Genetic Alliance’s network includes more than 650 disease-specific advocacy organizations, and hundreds of partnerships with universities, companies, government agencies and policy organizations.  The network is an open space for thousands of shared resources, hundreds of creative tools, and dozens of dynamic programs.

We applaud the Congress for enacting the policy expressed in Division G, Title II, Section 218 of PL 110-161 (Consolidated Appropriations Act, 2008 and National Institutes of Health (NIH) for implementing this mandatory open access policy.  We are pleased by this action, but are also acutely aware of the profound urgency inherent in a society that requires accelerated translation of basic science to meaningful clinical interventions.  All information, the raw materials of making sense of disease and mitigating its effects, should be immediately available.  We ask that the NIH go a step farther and make submission of articles mandatory at 6 months, as a compromise to immediate access.

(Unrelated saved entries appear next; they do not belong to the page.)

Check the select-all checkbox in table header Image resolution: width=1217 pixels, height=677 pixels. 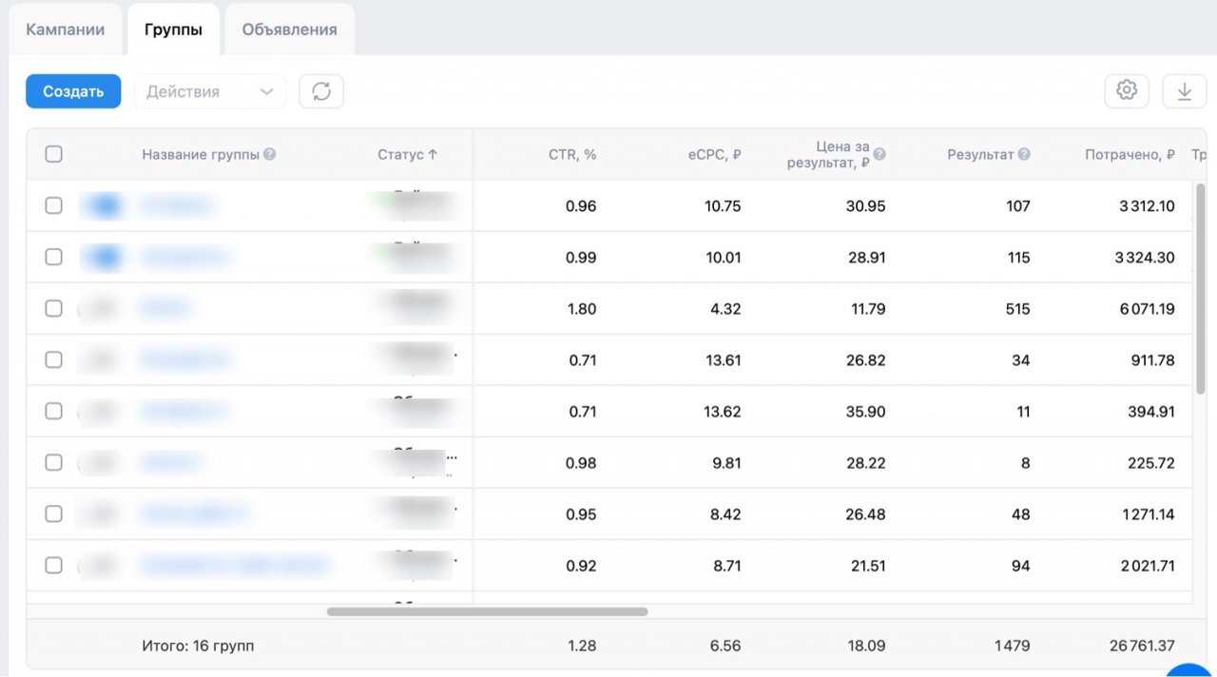[x=54, y=154]
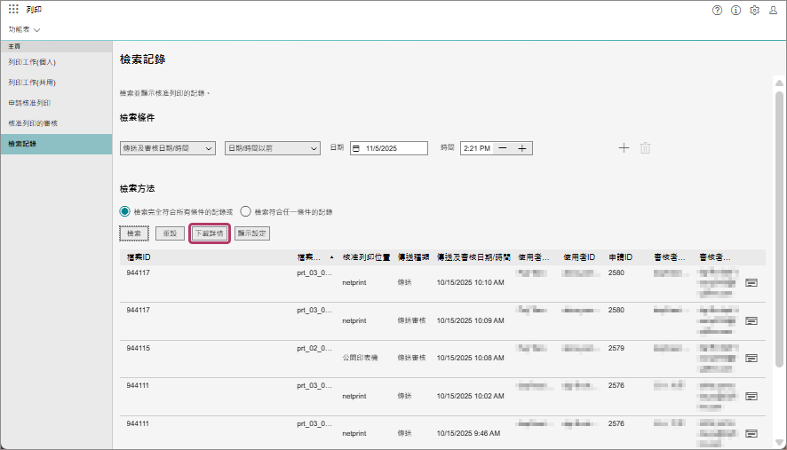The height and width of the screenshot is (450, 787).
Task: Expand the '傳送及審核日期/時間' dropdown
Action: point(168,148)

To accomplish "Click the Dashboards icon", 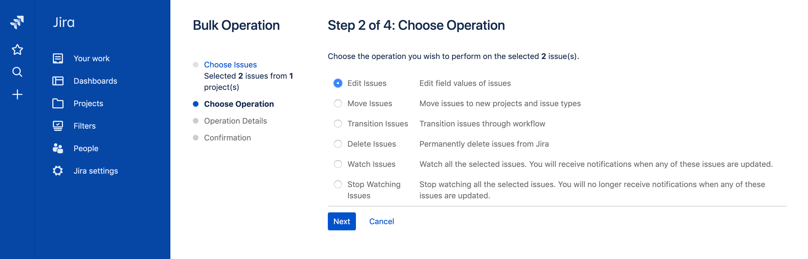I will [58, 81].
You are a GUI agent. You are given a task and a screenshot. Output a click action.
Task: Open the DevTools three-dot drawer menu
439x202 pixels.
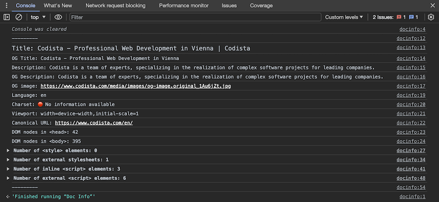[6, 6]
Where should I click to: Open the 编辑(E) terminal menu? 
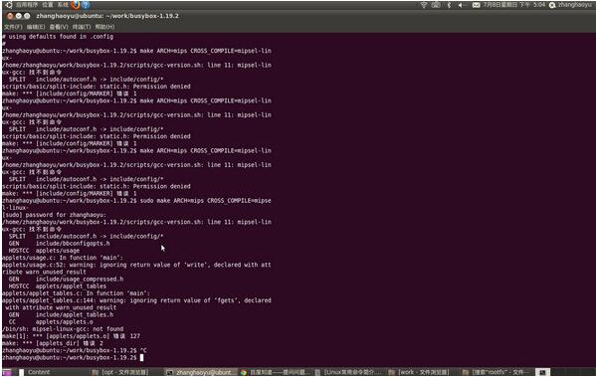coord(36,27)
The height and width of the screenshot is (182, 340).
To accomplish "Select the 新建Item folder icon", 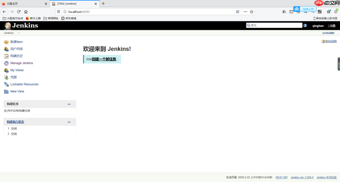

We live in an age of an overabundance of information.  Information is not a scarce commodity anymore.  Material that is 12 months old, is OLD.  It is unconscionable that scientific information is not immediately available to everyone.  While publishers argue that they create value around the raw information, we would argue that scientists, funded with federal tax dollars, and so stewards of the public trust, infuse these articles with value.  There is no doubt that publishers add value, and that the value proposition around this body of knowledge should be paid for – but not the research results themselves.  It is the duty of NIH, as the primary funder of biomedical research, to facilitate sunshine on this data, to bring these articles into the public commons as quickly as possible.

Information critical to health and biomedical research should no longer be held hostage by arcane publishing practices. It is time for publishers, both private and academic, to redesign their business models in response to a new age of information sharing and a stronger sense of the scientific commons.  The myriad of solutions, proposed and in use, simply reformulate the walls of silos.  Only a central repository will allow the necessary linkages. We have seen business paradigms for all kinds of publishing industries evolve as information aggregation changes.  It is time for this industry to evolve as well.

Public access to scientific literature is critical. It is the bedrock of our current system of discovery and the catalyst for science to build on science. Scholars and educators will find riches of new data and studies to use in classrooms; researchers across disciplines will have new opportunities for collaboration as they engage this treasure of publicly funded knowledge; and the work of all authors will be used and cited more frequently, enhancing their contribution to their field.  Public access to the biomedical literature funded by NIH will yield untold benefits for medical research and discovery of treatments and therapies.

I also stand here today as the mother of Elizabeth and Ian Terry, two kids with a genetic disease. It is rare, not well understood, and there is no treatment.  We are facing an uphill battle, and a future of blindness for the two of them, and thousands more with this disease. Another 6000 or so genetic diseases burden more than 25 million Americans.  When I began speaking about public access, I tried to carefully counter all of the arguments with which the publishers came forward.  My thinking has evolved – while I once thought we should move carefully and try to ease into these paradigm shifts, I think now, years later, we have evidence that public banking of the genome, journals that have three-month embargos and then open access, and ‘the commons’ of information are thriving.  I have also watched thousands of people in our community die in these years, and the time for waiting is over.

Let’s do it, let’s not spend any more of our precious time debating this, commenting on this.  We live on the promise and inestimable value of publicly funded science.  Obstacles to translating basic science into practice abound, but gated access is an artificial one – remove barriers to information immediately – open access to publicly-funded research without delay.  We’ve got a great deal of work to do, and we need the tools now.